Şimdi iş yerinizi bir saat gibi (Tabii elektronik veya dijital olmayan duvar saati gibi) düşünün. Saatinizin doğru çalışması, içindeki çarkların doğru yönde dönmesi ile mümkündür. Ekibiniz veya şirketiniz içinde çalışanların her birini, bu saatin çarklarından biri gibi düşündüğünüzde, çarklardan birinin veya birkaçının, yavaşlaması veya durması, bu saati nasıl etkiler?

İşte, kurum içi iletişimin ve motivasyonun önemi budur!.. Saatinizin bulunduğu duvarı terk etmemesi veya devamlı servis çağırmamanız için çarkların her zaman doğru yönde ve doğru şekilde çalışması gerekir.

Sizlerinde çok iyi bildiği gibi iş dünyamızda motivasyon; yaptığımız işten heyecan duymaktır. Genellikle, aynı düzeyde ve rutin olarak yapılan işler, zaman zaman motivasyon kaybına yol açabilir. Böyle bir noktada hepimizce gayet iyi bilinen; ödül, prim, teşekkür, takdir, pay/hisse kazanımı gibi motivasyon yöntemleri dışında, iş tanımlarında yapılacak artı veya eksi yönde bazı küçük değişiklikler ile olasılıklar dahilindeki kariyer destekleri veya ekip değişiklikleri, yeni heyecanlara yol açabilir.
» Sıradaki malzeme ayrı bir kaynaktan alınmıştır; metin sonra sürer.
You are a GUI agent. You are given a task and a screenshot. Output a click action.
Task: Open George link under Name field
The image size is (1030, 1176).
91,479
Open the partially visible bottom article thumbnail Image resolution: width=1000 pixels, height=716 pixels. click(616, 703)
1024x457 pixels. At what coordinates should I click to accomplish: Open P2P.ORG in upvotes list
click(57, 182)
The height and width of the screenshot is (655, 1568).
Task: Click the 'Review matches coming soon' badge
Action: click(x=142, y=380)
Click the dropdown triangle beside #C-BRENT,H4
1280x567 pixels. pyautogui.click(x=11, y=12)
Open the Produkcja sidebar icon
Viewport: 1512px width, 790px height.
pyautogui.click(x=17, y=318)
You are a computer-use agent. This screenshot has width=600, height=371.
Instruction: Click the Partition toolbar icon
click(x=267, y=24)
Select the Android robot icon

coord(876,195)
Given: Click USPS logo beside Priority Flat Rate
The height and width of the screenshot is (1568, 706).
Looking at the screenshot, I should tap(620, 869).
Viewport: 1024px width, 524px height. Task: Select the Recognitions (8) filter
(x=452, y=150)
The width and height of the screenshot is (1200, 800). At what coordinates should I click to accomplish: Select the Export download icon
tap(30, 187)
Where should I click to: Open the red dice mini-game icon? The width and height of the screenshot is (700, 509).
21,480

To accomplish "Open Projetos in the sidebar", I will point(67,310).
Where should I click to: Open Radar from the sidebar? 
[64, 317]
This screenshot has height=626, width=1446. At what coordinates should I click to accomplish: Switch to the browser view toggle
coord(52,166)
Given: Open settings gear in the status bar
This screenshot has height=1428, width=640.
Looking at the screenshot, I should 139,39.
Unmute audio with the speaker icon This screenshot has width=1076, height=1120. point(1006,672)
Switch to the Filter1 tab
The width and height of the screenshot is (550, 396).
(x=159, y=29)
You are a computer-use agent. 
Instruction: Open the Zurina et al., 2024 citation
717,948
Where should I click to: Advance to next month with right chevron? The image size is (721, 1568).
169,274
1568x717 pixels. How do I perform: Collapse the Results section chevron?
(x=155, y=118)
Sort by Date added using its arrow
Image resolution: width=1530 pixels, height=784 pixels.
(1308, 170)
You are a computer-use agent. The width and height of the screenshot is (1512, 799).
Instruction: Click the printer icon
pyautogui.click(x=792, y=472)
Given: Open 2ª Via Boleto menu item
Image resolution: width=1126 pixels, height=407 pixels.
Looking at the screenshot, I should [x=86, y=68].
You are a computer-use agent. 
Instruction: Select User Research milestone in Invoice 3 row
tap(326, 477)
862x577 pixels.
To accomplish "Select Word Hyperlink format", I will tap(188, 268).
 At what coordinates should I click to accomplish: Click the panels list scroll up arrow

Kişisel motivasyonla birlikte kurumsal motivasyonun, başarılı bir şekilde uygulanmaya çalışılan kurum içi iletişim çalışmalarıyla paralel gittiği gerçeğinden hareketle; kaliteye odaklanılan bir hizmet veya üretim sürecinde, kurum içi iletişim çalışmalarında yaşanan aksamalar nedeniyle, departman çalışanları arasında veya departmanlar arası kopukluklar yaşanabilir. Özellikle departmanlar arası kopukluklar, kurumun işleyişini ve gelişimini olumsuz yönde etkileyecektir. Bu gibi durumlarda şirketler, çalışanlarını doğru bir iletişim döngüsü içinde kazanmaya çalışmalı ve motivasyonu artırmaya yönelik kuruma özel bir çalışma modeli ile performans yönetimi oluşturmalıdır.

Özellikle... Bilgi paylaşımını gerçekleştiremeyen, aynı dili konuşamayan, kendi içinde anlaşamayan, aralarında duvarlar ve engeller bulunan çalışma ortamlarında, dinamik adımlar atılamaz. Doğru yönlendirmeler yapabilme, hızlı karar verebilme, ani etki/tepki gösterebilme, aynı reaksiyonları kurum olarak da öne çıkarabilmek... gibi özellikler, kurum içi iletişimin iyi olmadığı her türlü iş yerinde, sıkıntı yaratmakta ve iş akışını sekteye uğratmaktadır.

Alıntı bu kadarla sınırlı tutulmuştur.